The study is one of the first to show a significant association between BPA and cancer development.
Caren Weinhouse, University of Michigan doctoral student in the School of Public Health's Department of Environmental Health Sciences, said that they found that 27 percent of the mice exposed to one of three different doses of BPA through their mother's diet developed liver tumors and some precancerous lesions. The higher the dosage, the more likely they were to present with tumors.
Mice whose mothers received the highest dosage, 50 mg of BPA per kg diet, were seven times more likely to have tumors than those whose mothers were not exposed to BPA.
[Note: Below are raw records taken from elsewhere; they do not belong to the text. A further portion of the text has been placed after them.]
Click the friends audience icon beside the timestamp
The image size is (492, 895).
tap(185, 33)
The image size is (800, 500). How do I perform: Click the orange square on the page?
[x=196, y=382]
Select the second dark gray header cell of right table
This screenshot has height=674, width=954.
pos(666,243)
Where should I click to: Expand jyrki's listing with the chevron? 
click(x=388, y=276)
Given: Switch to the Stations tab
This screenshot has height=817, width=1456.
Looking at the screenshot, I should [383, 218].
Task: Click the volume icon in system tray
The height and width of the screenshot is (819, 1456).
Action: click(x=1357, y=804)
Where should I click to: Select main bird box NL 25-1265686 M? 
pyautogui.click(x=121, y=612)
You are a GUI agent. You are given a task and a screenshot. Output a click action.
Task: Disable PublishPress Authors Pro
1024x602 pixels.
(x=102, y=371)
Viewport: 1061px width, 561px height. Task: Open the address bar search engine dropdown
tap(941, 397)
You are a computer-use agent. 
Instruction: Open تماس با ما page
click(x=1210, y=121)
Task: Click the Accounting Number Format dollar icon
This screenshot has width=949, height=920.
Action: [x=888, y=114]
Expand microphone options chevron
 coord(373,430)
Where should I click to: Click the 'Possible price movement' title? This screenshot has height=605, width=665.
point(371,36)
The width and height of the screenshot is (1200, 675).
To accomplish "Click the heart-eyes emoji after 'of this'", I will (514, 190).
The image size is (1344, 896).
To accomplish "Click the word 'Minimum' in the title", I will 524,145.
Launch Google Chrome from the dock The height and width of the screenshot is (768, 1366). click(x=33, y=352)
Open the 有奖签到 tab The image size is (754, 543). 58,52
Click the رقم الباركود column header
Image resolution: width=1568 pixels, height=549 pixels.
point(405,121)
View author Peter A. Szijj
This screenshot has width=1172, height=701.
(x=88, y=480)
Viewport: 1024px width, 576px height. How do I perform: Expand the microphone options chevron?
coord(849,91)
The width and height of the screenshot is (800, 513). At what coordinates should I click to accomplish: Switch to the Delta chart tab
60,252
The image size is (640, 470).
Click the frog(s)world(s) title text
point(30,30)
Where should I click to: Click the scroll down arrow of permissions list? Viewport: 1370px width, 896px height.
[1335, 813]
Bisphenol A, or BPA, is a chemical most commonly found in plastics, cash register receipts and the lining of food cans
The researchers fed 6-week-old female mice diets containing one of three environmentally relevant doses of BPA prior to mating, then throughout pregnancy and nursing. They then took one male and one female from each litter and followed them through to 10 months.
In this research, it was the mothers who were exposed before conception. The offspring, therefore, were exposed as developing fetuses and pups, not as adults.
The study has been published in journal Environmental Health Perspectives.